Revisit:
Stone Temple Pilots
Tiny Music… Songs from the Vatican Gift Shop
1996
Revisit is a series of reviews highlighting past releases that now deserve a second look.
Stone Temple Pilots: the Pearl Jam-shaped tumors (Core, 1992, and Purple, 1994) who quickly became the band that funds lead singer Scott Weiland’s drug addiction and court fees (No. 4, 1999), then who became irrelevant (Shangri-La Dee Da, 2001) and then broke off into a couple other embarrassing mid-Naughties nostalgia supergroups (Velvet Revolver, Army of Anyone) to cash in on Audioslave’s brief success before reforming and releasing a record that the Rolling Stones should have sued over (Stone Temple Pilots, 2009). Oh, and their original band name was Shirley Temple’s Pussy. Now we’re all up to speed.
Around Weiland’s first major arrest for buying crack came Tiny Music…Songs from the Vatican Gift Shop, one of those creative departure records that confuses casual listeners and enrages the fans. The package is distinctly of its times: nonsensical contemporaneous Lemonheads meets a Sgt. Pepper’s kind of alt-rock cover art, liner notes featuring a collage of random crap and photos of the band doing stuff. Grab a random Sponge CD and you’ll find the same exact thing.
For some reason Tiny Music… was one of my favorite albums as a teenager. I was not a teenager in 1996, so there’s really no excuse. Except that my sister gave it to me. In those pre-Garden State years all we had was mainstream rock radio, and so select segments of the country had no idea that the grunge movement was long dead and at some point alt-rock learned how to dress itself. I guess the fact that I preferred this weird, anomalous bit of pseudo-psychedelia over Papa Roach predicted a lot about my tastes when I’d later discover good music.
Musically the album’s delightfully poppy and varied, a far cry from the band’s breakthrough rape anthem “Sex Type Thing” and the one brief moment when nobody mistook them for Alice in Chains. Sometimes they get downright mellow on songs like “And So I Know” and instrumentals like “Press Play” and “Daisy.” “Lady Picture Show” holds up wonderfully and makes up for the apparent misogyny of the band’s debut single as a bit of psych-pop that’s only missing a harpsichord. The incredibly silly “Art School Girl” sounds a bit like it would have made a killer Dandy Warhols song.
“Trippin’ On a Hole in a Paper Heart” was one of the bigger singles from Tiny Music… as well as the one you still hear on the radio today. As such, it’s the one that doesn’t sound like it was made at anybody’s Satanic Majesties Request except for maybe Atlantic Records’. For a huge rock radio hit from a band on a major record label, the hilariously hypocritical chorus, “I’m not, I said I’m not myself/ I’m not dead and I’m not for sale” reads like sloganeering engineered to sell to Gen Xers.
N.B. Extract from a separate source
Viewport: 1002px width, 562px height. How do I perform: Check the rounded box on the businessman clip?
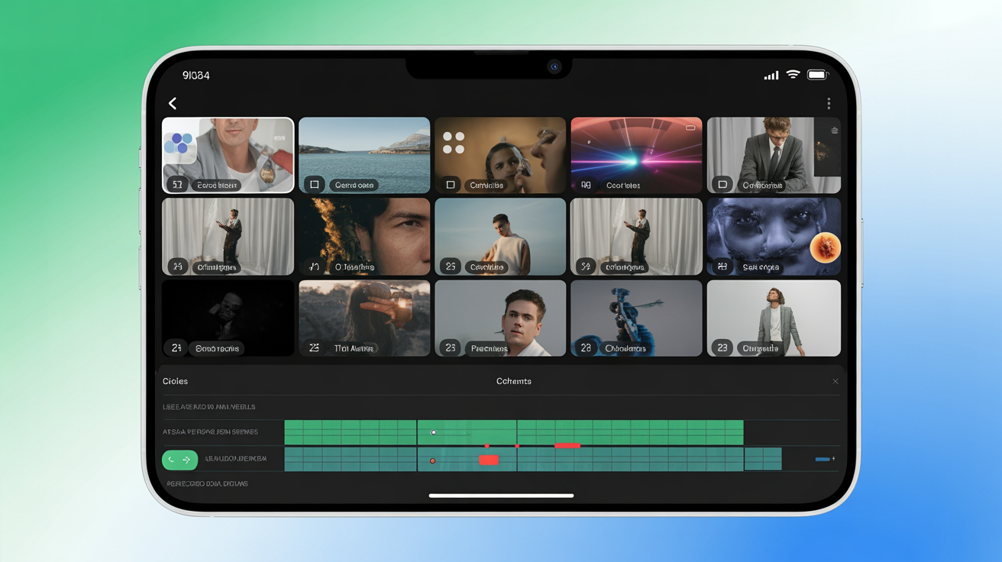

The lyrics, however, are total fucking nonsense. They make Jim Morrison seem lucid. “Sippin’ lemon yellow booze/ ‘ole’ Leadbelly sings the blues“? “Booze, I can’t booze/ Steal your shoes so I can move“? “I gotta girlfriend, she goes to art school/ I got an art school girlfriend yeah“? “My friend Blue he runs the show/ With hot pink purple china glow“? “Wastin’ time chasin’ those cows that fly/ Churnin’ out all that butterfly sugarboost“? Scott Weiland’s been taking the wrong drugs.
Weirdly enough, the specter of Kurt Cobain is all over this record. It looks like the Nirvana frontman’s demise affected Scott Weiland in some death-obsessed “I’m also a self-destructive rock star, is this what I have to look forward to?” kind of way. So we have songs like “Pop’s Love Suicide” (“Oh I’m in love suicide/ About a pop star homicide“) and the moody “Adhesive” (“Sell more records if I’m dead/ Purple flowers once again“). In the midst of Weiland’s drug-addled lyricism, these bits stand out like brief moments of clarity.
Tiny Music… Songs from the Vatican Gift Shop wasn’t really a change in direction so much as it was a quick detour, as the band soon returned to their usual heavy sounds. You can hear the band’s sonic interests in Tiny Music… show up occasionally in later Stone Temple Pilots songs like “Sour Girl,” one of the band’s better efforts. The lyrics are still terrible, though.